The film recounts the heroism of Desmond T. Doss, an army
medic who refused to bear arms in World War Two and received the
highest U.S. military honor for saving 75 of his comrades.
"You'd have to be made of stone to not respond to the true story
of who this man was and what he did," Gibson said at the film's
Hollywood premiere.
The film starts with a love story set in Virginia's Blue Ridge
Mountains and eventually moves to the Battle of Okinawa in the
Pacific, where Doss, played by Andrew Garfield, must pick his
way through corpses and dismembered limbs to bring his comrades
to safety.
Doss' acts were "beyond heroic" and "transcendent", said
Garfield, who previously played the superhero Spider-Man.
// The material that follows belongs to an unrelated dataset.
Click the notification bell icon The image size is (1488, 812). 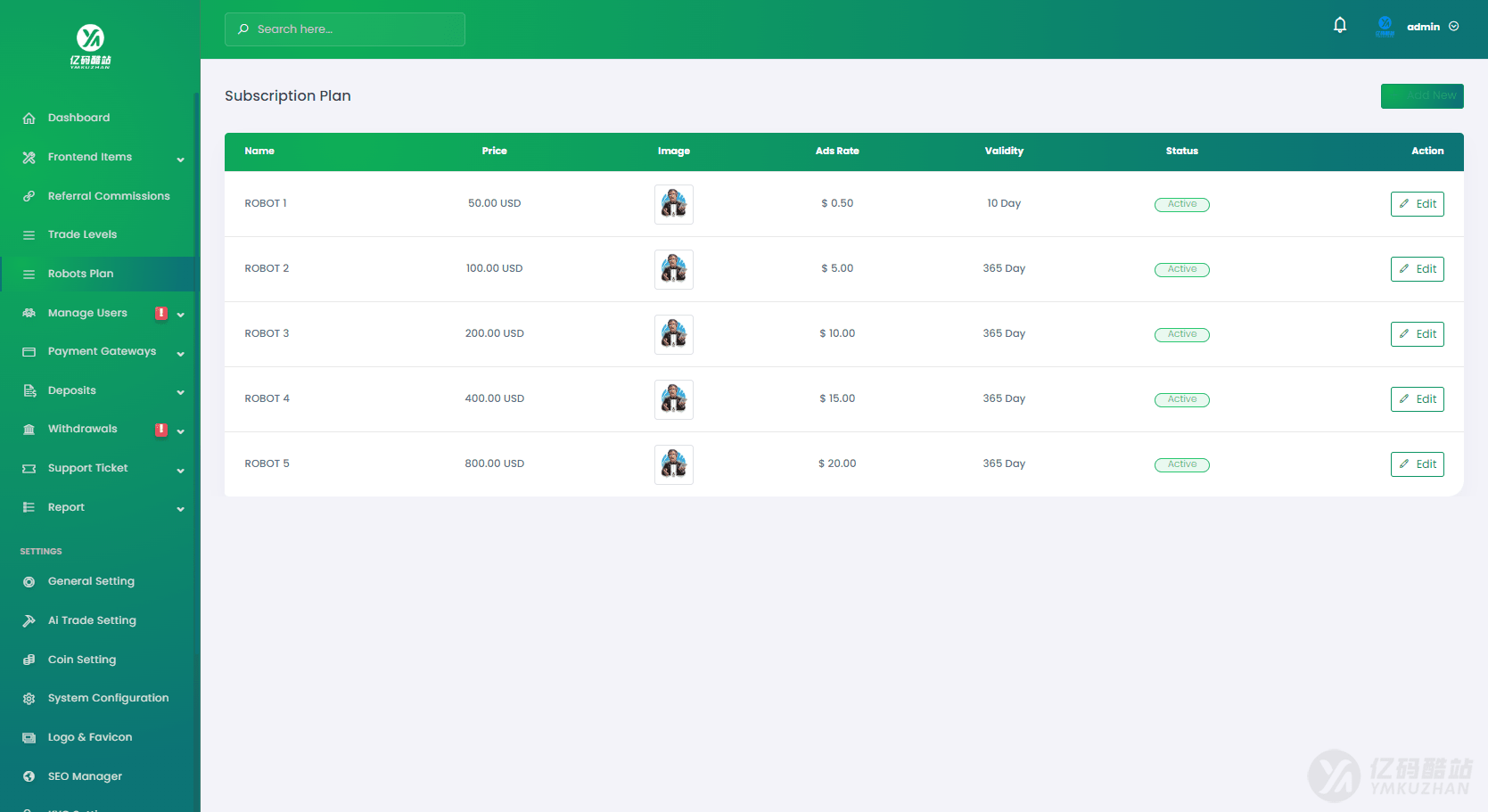click(1339, 25)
"It's an impossible thing to live up to but I can try to capture
his essence," added Garfield, who said he cried when he first
read the screenplay.
"Hacksaw Ridge", set for release in the United States on Nov 4,
could put Gibson back in the spotlight.
Gibson won acclaim after directing box office hits such as Oscar
winner "Braveheart" and "The Passion of the Christ".
However, in 2006 he was arrested for drunk driving and
unleashing an anti-Semitic tirade, and in 2010 he was recorded
using racist slurs while verbally sparring with then girlfriend
Oksana Grigorieva.
(Reporting by Reuters Television; Writing by Karishma Singh
Editing by Darren Schuettler)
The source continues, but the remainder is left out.